Back to the Beige Box story
So how does my experience with the handsets play out in terms of the “beige box” phone narrative?
The big one would be an aspirational purchase, especially for the teen crown. The slow processor and big screen are not a great combo, however. As far as I can tell the CPU is a dual-core Snapdragon – but it’s a fairly old chip, and replaced two years ago with newer gen processors, which have themselves since been replaced. That, and the limited RAM (400MB) leave you horsepowerless when you need it. Bump up the RAM and this phone could be a decent contender.
The small ones are cheap and cheerful, and fine on the entry level. They’re going to clobber the lower end of the big brands’ ranges.
The no-name phone brands need to do a better job of sorting out bugs and improving the UX, or there seems little reason to not get the (probably identical) hardware directly from Huawei or ZTE. But if the no-names can bring these things to market at rock bottom prices, there will be a clueless or moneyless customer base.
This customer base wants smartphones, needs smartphones. The writing is already on the wall for feature phones as a dinosaur tech, even in poor communities (You only have to look at Safaricom Kenya’s decision to cut sales of feature phones to see that ).
And now we throw in another factor, a big one, that may help them grow some real legs in the market.
Open source, and open community.
A large user base of Android phones, and especially cheapie Android phones, has created a large userbase that does tweaks, fixes, and mods firmware (Cyanogen FTW!)

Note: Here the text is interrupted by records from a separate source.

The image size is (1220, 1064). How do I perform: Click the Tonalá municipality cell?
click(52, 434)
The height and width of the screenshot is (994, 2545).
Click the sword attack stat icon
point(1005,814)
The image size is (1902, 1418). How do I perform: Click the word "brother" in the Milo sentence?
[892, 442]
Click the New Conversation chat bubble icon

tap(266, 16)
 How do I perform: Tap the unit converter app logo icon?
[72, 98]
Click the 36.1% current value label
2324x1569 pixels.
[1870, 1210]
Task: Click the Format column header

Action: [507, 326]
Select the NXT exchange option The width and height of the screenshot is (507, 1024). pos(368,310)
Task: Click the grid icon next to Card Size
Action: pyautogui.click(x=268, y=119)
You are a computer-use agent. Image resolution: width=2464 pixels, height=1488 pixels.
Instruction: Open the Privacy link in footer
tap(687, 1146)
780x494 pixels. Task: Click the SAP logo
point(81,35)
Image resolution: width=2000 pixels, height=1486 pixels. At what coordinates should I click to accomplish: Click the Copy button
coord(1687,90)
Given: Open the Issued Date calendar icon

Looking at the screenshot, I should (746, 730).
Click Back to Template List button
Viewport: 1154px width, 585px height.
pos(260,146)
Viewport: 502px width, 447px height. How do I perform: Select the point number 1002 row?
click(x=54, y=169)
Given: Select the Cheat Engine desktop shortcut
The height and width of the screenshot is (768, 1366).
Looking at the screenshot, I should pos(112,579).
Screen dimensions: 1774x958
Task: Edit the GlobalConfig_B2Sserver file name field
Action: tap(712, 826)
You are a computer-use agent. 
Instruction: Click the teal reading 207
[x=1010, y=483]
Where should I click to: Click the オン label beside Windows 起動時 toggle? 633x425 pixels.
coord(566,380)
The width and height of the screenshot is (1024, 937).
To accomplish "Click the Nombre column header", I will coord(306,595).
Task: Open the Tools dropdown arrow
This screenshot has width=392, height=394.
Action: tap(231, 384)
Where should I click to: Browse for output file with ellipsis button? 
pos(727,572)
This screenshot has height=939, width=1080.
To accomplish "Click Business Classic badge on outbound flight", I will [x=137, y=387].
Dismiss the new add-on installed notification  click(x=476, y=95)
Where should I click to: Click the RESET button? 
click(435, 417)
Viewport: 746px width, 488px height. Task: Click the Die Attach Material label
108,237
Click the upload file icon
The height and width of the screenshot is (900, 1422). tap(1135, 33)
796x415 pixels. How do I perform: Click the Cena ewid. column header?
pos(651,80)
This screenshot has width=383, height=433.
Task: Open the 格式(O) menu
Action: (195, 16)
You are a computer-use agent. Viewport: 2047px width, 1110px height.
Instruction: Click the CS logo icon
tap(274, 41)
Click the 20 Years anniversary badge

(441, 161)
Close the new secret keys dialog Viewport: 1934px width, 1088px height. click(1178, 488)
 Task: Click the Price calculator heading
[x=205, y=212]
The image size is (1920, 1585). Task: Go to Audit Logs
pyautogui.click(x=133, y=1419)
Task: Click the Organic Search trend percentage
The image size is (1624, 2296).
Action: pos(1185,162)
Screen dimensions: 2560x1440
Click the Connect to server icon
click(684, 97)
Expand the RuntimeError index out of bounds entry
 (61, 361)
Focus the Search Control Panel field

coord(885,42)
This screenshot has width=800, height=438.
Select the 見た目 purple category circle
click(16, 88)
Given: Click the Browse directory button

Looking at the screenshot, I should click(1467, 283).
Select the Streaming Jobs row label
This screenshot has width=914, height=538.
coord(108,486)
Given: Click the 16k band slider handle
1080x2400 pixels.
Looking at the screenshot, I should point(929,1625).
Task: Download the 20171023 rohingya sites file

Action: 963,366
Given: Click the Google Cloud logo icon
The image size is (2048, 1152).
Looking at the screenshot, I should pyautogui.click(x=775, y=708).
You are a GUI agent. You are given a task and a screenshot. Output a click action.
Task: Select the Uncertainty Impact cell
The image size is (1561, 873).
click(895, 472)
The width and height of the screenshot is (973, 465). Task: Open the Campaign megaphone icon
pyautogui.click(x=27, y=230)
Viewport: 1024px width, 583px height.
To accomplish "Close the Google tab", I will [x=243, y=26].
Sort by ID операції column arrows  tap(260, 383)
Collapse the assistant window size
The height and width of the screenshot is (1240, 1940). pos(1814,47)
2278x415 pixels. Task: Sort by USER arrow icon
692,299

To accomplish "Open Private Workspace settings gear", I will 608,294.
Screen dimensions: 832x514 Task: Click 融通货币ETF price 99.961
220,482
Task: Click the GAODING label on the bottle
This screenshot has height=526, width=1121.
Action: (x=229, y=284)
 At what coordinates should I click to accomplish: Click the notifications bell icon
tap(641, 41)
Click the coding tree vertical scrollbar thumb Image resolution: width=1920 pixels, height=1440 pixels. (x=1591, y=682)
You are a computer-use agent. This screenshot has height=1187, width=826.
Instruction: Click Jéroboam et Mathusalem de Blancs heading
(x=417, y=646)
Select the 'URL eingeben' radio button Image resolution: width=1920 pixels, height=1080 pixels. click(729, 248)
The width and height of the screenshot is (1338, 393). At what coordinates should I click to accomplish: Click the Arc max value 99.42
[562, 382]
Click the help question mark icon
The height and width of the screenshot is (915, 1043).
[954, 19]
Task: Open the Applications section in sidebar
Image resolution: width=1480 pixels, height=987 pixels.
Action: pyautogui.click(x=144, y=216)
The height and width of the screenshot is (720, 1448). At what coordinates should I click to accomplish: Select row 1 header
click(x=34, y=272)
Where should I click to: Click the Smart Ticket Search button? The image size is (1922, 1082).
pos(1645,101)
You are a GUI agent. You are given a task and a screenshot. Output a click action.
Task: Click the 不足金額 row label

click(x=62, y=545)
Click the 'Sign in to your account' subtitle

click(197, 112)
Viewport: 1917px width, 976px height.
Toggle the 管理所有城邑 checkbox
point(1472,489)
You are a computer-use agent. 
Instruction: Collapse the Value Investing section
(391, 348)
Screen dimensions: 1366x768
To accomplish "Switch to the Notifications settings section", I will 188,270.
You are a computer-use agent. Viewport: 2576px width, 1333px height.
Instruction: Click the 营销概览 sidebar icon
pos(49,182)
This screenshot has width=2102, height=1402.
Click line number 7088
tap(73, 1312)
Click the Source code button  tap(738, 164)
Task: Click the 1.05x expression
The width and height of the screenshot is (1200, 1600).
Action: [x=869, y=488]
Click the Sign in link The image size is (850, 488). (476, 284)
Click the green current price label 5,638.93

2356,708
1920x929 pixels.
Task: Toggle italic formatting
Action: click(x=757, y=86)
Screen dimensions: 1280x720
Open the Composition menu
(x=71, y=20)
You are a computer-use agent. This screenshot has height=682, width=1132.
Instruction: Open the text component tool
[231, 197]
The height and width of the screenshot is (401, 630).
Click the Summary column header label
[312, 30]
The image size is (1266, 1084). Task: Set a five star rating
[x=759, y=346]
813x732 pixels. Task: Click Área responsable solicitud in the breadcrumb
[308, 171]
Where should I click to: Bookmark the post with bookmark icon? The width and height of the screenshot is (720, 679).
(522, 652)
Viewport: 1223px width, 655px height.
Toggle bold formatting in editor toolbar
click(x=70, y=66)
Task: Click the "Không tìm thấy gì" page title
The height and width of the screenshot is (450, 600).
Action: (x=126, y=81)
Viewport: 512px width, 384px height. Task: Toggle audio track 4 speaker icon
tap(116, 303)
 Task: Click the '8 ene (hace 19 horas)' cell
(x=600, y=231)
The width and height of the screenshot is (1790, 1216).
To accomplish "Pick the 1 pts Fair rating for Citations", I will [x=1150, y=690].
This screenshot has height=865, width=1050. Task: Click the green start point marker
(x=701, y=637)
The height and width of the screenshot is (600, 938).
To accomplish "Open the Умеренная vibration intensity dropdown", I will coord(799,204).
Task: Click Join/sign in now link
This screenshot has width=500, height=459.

If this community grows and organises, this stuff could become major – the cheapie phone hardware is fine, it’s the shitty software. And the crowd could solve this… or spawn an industry of phone hackers. Just think how it would drive hard tech skills in poor communities that will be less at the mercy of the Mobile Phone Industrial Complex.
All the up-sides of cheap, commodity hardware and the latest, latest tech that open source (or hacked) software can provide. Beige Box smartphones, anyone?